# Exercise instructions
Go through the records and restate them word for word, omitting images.

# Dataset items
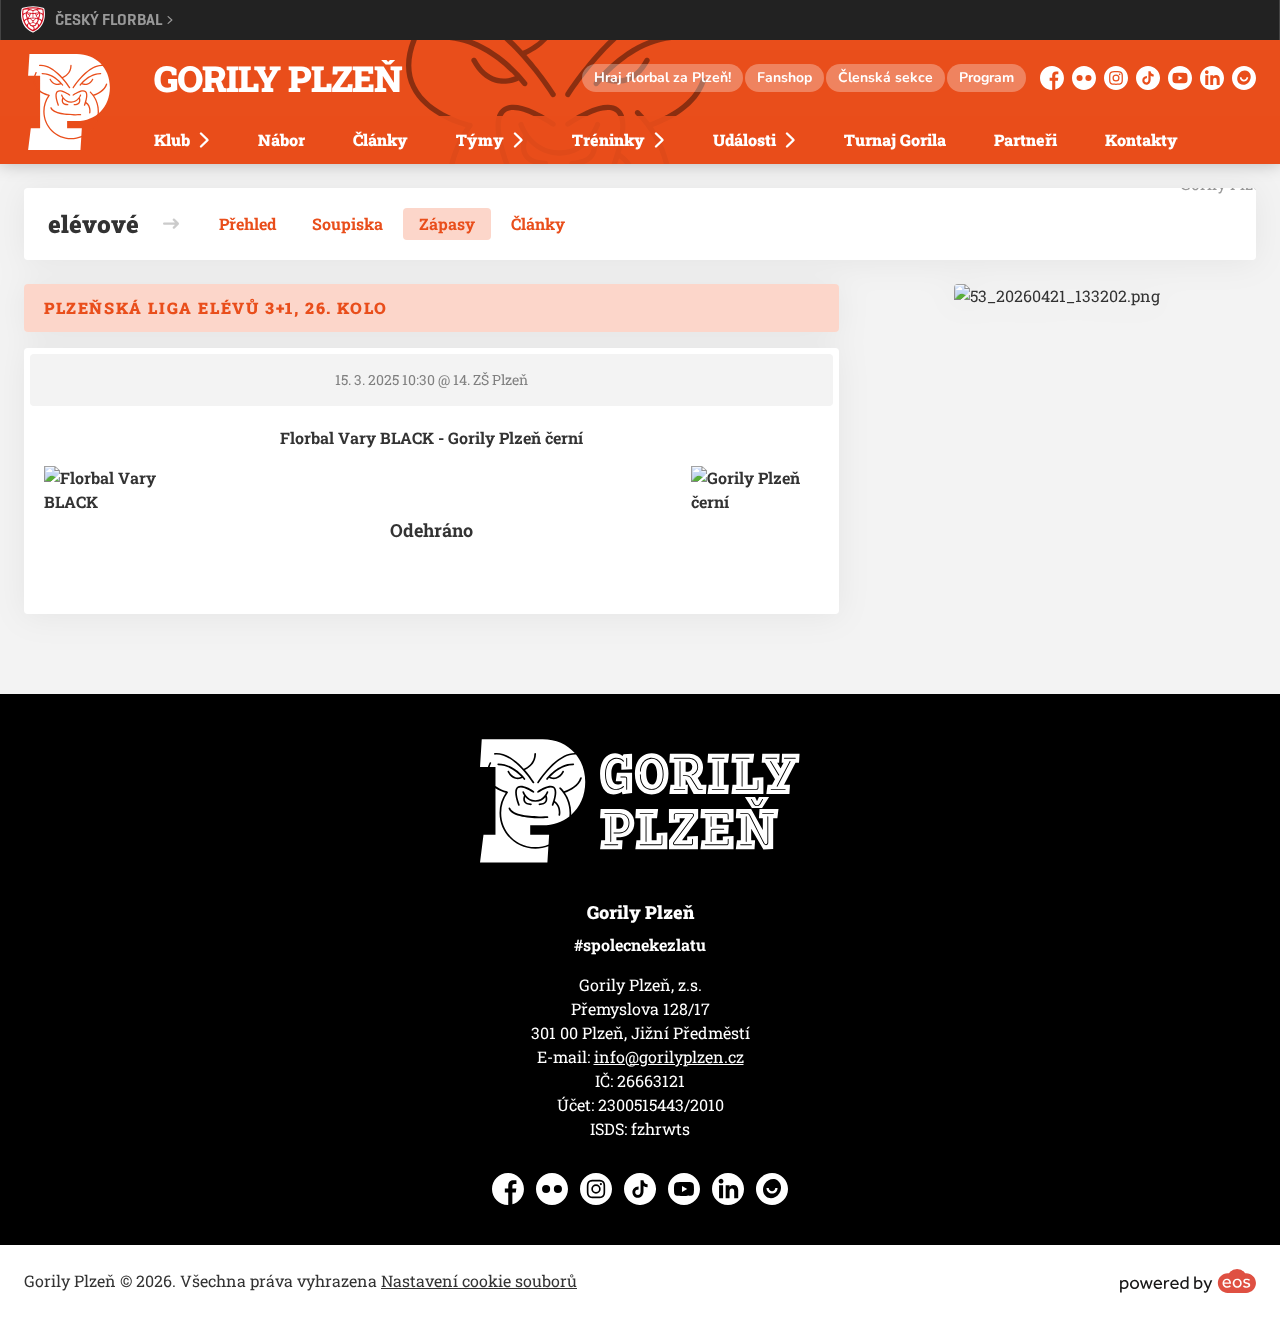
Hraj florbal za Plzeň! (662, 77)
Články (380, 139)
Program (986, 77)
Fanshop (784, 77)
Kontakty (1141, 139)
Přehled (247, 223)
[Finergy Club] (1057, 296)
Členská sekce (885, 77)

# Written reply
Hraj florbal za Plzeň! (662, 77)
Články (380, 139)
Program (986, 77)
Fanshop (784, 77)
Kontakty (1141, 139)
Přehled (247, 223)
[Finergy Club] (1057, 296)
Členská sekce (885, 77)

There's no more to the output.